PROBLEM REQUIREMENTS ▸ Every line of the data must appear again in the answer, exactly as written.

DATASET EXTRACT ▸

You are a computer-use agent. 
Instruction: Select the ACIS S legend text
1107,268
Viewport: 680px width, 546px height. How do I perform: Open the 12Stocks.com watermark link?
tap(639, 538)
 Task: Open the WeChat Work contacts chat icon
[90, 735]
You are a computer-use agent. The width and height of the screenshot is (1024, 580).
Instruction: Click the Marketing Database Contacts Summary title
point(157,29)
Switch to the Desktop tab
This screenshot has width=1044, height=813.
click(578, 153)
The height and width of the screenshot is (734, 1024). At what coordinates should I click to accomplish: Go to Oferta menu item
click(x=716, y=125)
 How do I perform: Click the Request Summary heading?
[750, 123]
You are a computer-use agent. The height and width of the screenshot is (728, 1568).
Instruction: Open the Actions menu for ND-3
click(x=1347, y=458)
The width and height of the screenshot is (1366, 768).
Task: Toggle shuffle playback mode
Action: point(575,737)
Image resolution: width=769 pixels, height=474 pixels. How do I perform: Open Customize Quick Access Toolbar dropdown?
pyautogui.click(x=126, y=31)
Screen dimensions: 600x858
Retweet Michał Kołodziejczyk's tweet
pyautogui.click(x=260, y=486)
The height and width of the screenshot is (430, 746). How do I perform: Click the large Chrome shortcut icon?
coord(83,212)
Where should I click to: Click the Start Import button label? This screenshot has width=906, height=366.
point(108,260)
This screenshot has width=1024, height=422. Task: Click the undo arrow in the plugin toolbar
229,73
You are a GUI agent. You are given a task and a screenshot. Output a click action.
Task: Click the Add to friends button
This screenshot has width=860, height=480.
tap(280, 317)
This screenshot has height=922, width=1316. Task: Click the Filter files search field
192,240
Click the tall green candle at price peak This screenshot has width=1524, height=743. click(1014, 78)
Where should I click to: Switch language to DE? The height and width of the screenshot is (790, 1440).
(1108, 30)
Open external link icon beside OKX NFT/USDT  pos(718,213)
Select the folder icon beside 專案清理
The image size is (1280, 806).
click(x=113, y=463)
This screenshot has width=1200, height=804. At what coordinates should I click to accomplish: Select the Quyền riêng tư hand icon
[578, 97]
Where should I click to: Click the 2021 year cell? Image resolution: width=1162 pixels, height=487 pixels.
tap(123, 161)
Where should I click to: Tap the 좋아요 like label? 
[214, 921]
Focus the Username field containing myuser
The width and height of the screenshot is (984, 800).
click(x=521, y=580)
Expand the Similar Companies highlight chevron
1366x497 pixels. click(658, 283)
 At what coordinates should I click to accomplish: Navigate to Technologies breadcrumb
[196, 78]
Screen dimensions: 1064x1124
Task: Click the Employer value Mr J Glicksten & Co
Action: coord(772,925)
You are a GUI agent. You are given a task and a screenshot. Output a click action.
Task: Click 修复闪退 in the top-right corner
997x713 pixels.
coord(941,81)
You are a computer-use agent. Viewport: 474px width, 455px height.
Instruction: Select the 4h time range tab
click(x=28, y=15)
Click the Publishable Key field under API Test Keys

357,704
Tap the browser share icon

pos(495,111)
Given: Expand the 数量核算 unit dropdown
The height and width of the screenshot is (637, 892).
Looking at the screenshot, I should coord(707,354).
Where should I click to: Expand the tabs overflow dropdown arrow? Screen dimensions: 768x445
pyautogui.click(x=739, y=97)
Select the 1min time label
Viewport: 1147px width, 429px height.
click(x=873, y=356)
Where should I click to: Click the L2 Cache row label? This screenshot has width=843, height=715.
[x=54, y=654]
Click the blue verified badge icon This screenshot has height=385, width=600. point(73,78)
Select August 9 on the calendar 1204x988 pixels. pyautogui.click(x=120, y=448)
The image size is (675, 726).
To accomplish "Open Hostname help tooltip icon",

WRITTEN ANSWER ▸
You are a computer-use agent. 
Instruction: Select the ACIS S legend text
1107,268
Viewport: 680px width, 546px height. How do I perform: Open the 12Stocks.com watermark link?
tap(639, 538)
 Task: Open the WeChat Work contacts chat icon
[90, 735]
You are a computer-use agent. The width and height of the screenshot is (1024, 580).
Instruction: Click the Marketing Database Contacts Summary title
point(157,29)
Switch to the Desktop tab
This screenshot has width=1044, height=813.
click(578, 153)
The height and width of the screenshot is (734, 1024). At what coordinates should I click to accomplish: Go to Oferta menu item
click(x=716, y=125)
 How do I perform: Click the Request Summary heading?
[750, 123]
You are a computer-use agent. The height and width of the screenshot is (728, 1568).
Instruction: Open the Actions menu for ND-3
click(x=1347, y=458)
The width and height of the screenshot is (1366, 768).
Task: Toggle shuffle playback mode
Action: point(575,737)
Image resolution: width=769 pixels, height=474 pixels. How do I perform: Open Customize Quick Access Toolbar dropdown?
pyautogui.click(x=126, y=31)
Screen dimensions: 600x858
Retweet Michał Kołodziejczyk's tweet
pyautogui.click(x=260, y=486)
The height and width of the screenshot is (430, 746). How do I perform: Click the large Chrome shortcut icon?
coord(83,212)
Where should I click to: Click the Start Import button label? This screenshot has width=906, height=366.
point(108,260)
This screenshot has width=1024, height=422. Task: Click the undo arrow in the plugin toolbar
229,73
You are a GUI agent. You are given a task and a screenshot. Output a click action.
Task: Click the Add to friends button
This screenshot has width=860, height=480.
tap(280, 317)
This screenshot has height=922, width=1316. Task: Click the Filter files search field
192,240
Click the tall green candle at price peak This screenshot has width=1524, height=743. click(1014, 78)
Where should I click to: Switch language to DE? The height and width of the screenshot is (790, 1440).
(1108, 30)
Open external link icon beside OKX NFT/USDT  pos(718,213)
Select the folder icon beside 專案清理
The image size is (1280, 806).
click(x=113, y=463)
This screenshot has width=1200, height=804. At what coordinates should I click to accomplish: Select the Quyền riêng tư hand icon
[578, 97]
Where should I click to: Click the 2021 year cell? Image resolution: width=1162 pixels, height=487 pixels.
tap(123, 161)
Where should I click to: Tap the 좋아요 like label? 
[214, 921]
Focus the Username field containing myuser
The width and height of the screenshot is (984, 800).
click(x=521, y=580)
Expand the Similar Companies highlight chevron
1366x497 pixels. click(658, 283)
 At what coordinates should I click to accomplish: Navigate to Technologies breadcrumb
[196, 78]
Screen dimensions: 1064x1124
Task: Click the Employer value Mr J Glicksten & Co
Action: coord(772,925)
You are a GUI agent. You are given a task and a screenshot. Output a click action.
Task: Click 修复闪退 in the top-right corner
997x713 pixels.
coord(941,81)
You are a computer-use agent. Viewport: 474px width, 455px height.
Instruction: Select the 4h time range tab
click(x=28, y=15)
Click the Publishable Key field under API Test Keys

357,704
Tap the browser share icon

pos(495,111)
Given: Expand the 数量核算 unit dropdown
The height and width of the screenshot is (637, 892).
Looking at the screenshot, I should coord(707,354).
Where should I click to: Expand the tabs overflow dropdown arrow? Screen dimensions: 768x445
pyautogui.click(x=739, y=97)
Select the 1min time label
Viewport: 1147px width, 429px height.
click(x=873, y=356)
Where should I click to: Click the L2 Cache row label? This screenshot has width=843, height=715.
[x=54, y=654]
Click the blue verified badge icon This screenshot has height=385, width=600. point(73,78)
Select August 9 on the calendar 1204x988 pixels. pyautogui.click(x=120, y=448)
The image size is (675, 726).
To accomplish "Open Hostname help tooltip icon",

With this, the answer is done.